NEW YORK – In what passes for a charm offensive, North Korea just released one of three Americans it has been holding prisoner. This surprise follows North Korea’s high-level outreach to South Korea during the Asian Games, its decision to engage, not dismiss, a damning United Nations report on its human rights abuses, and a perverse warning-cum-invitation to the U.S. that thousands of American servicemen’s remains from the Korean War risk being lost to “land rezoning and other gigantic nature-remaking projects.”
Get ready, Charlie Brown: Kim Jong Lucy is teeing up the football again.

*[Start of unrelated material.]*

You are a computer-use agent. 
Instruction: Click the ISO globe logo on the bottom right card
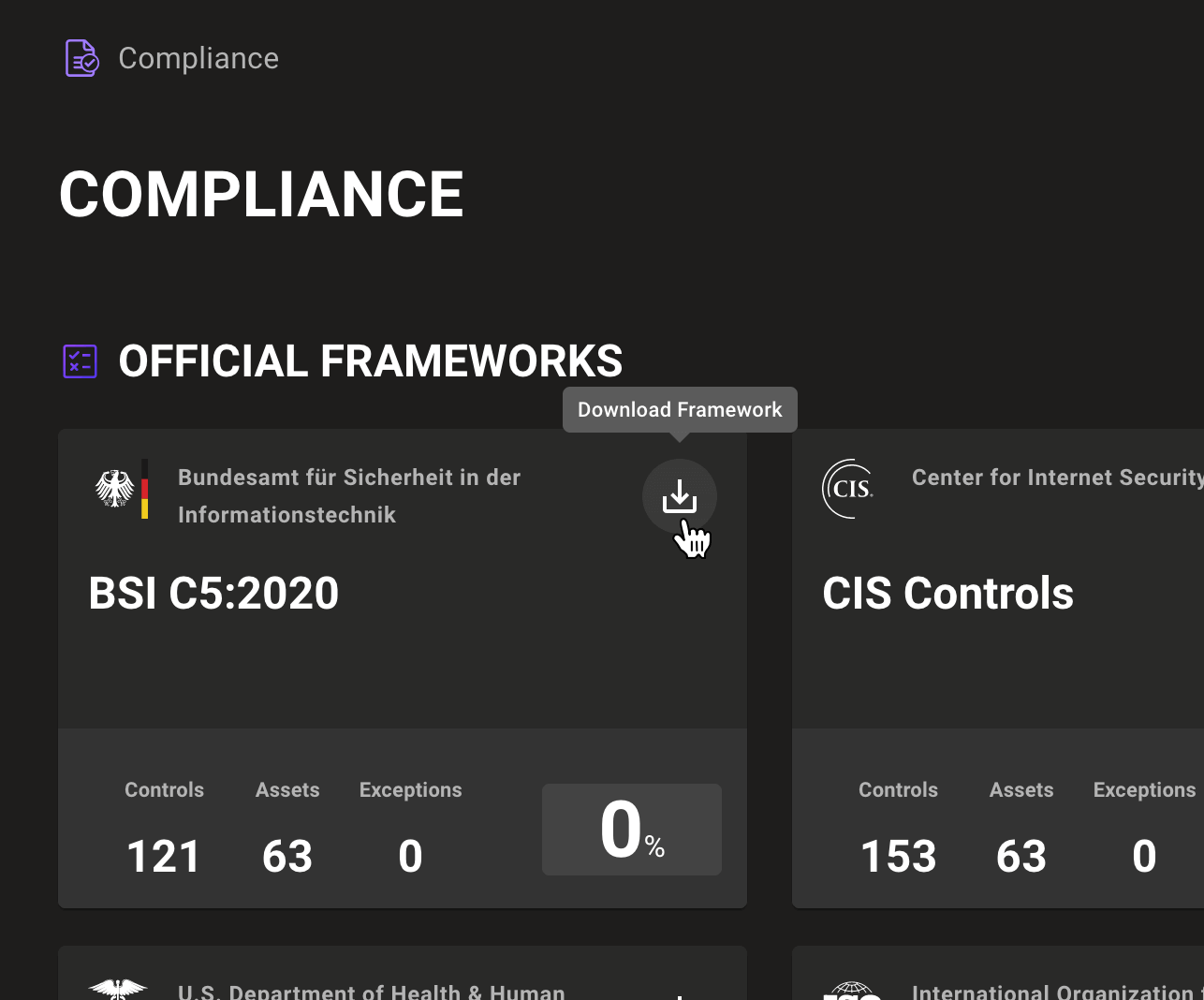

It’s no coincidence that North Korea freed Jeffrey Fowle on the 20th anniversary of the U.S.-North Korea Agreed Framework, an agreement that froze North Korea’s nuclear program in return for fuel oil and two proliferation-resistant light-water reactors. North Koreans take their anniversaries seriously. Yet before the U.S. responds, it should reflect on the failure of two decades of diplomacy toward North Korea.
Well, not total failure. As Ambassador Robert Gallucci, who negotiated the framework, noted this week at the Carnegie Endowment, the agreement shut down nuclear reactors that could have produced 200 kg of plutonium each year, enough for many more nuclear devices than the half-dozen or so that North Korea probably has.
But after three subsequent North Korean nuclear explosions, the discovery of a clandestine uranium enrichment program, numerous ballistic missile tests, and nasty provocations and clashes with South Korea, only a Dr. Pangloss — in this case, Sydney Seiler, the Obama administration’s representative to the suspended Six-Party talks with North Korea — could characterize the history of U.S. policy as “not a failure — just an absence of success.”
U.S. policymakers of all stripes swear they’ve tried everything, and nothing has worked. The problem with the North Koreans, said Victor Cha, a Bush administration veteran also featured at the Carnegie event, is “that they don’t want to dance.”
Maybe. Or maybe they just want a partner who doesn’t abruptly change the music. Within the space of two years, for instance, the U.S. went from offering North Korea a possible presidential visit under Bill Clinton to labeling it a member of the Axis of Evil under George W. Bush.
Now, one of the most important things the U.S. can do is to achieve a bipartisan consensus on how to deal with North Korea. Start with a reality check:
North Korea is not about to collapse. Nor is that an outcome that any sane U.S. strategist should want — think loose nukes, cashiered soldiers from a million-man army, hungry refugees, no history of democratic governance, and social, economic and even linguistic disparities that would make German reunification look like a Sunday picnic.
The North has made clear it’s not going to give up its nuclear weapons. Setting denuclearization as the precondition for a resumption of talks is a recipe for stalemate.
While China can do more to make North Korea behave, it will never do enough. The two nations are no longer “as close as lips and teeth,” as the old Chicom adage had it, and Chinese President Xi Jinping reportedly badmouths North Korea’s supreme leader, Kim Jong Un, to foreign visitors.
Yet even though China still accounts for the majority of North Korea’s trade, investment and assistance, the Beijing government won’t use its leverage to the point where the pressure triggers instability on its borders.
The U.S. should drop its demand that North Korea pledge to give up its nuclear arsenal as a precondition for resuming negotiations.
Of course, the U.S. can insist that talks on reducing tensions are impossible while the North conducts nuclear tests and launches ballistic missiles. That’s not the same as either asking North Korea up front to give up its arsenal, or accepting it as a nuclear state.
For new talks to succeed, the U.S. must also expend more energy getting South Korea and Japan, barely on speaking terms, to get along.
The U.S. can keep the pressure on North Korea (and on China) by working with its two closest regional allies to strengthen their deterrent and missile defense capabilities. And there’s plenty of room for tightening U.N. sanctions and laying the groundwork for new ones to be imposed if the North proceeds with more tests.
But first and foremost, let’s use the diplomatic opening of Fowle’s release to end the U.S. policy of “strategic patience” — the Obama administration’s code word for doing nothing while North Korea becomes more dangerous. North Korea is playing a long game, and for keeps. Don’t expect to win if you’re not willing to do the same.
James Gibney writes editorials on international affairs. He was previously features editor at the Atlantic, deputy editor at the New York Times op-ed page and executive editor at Foreign Policy magazine.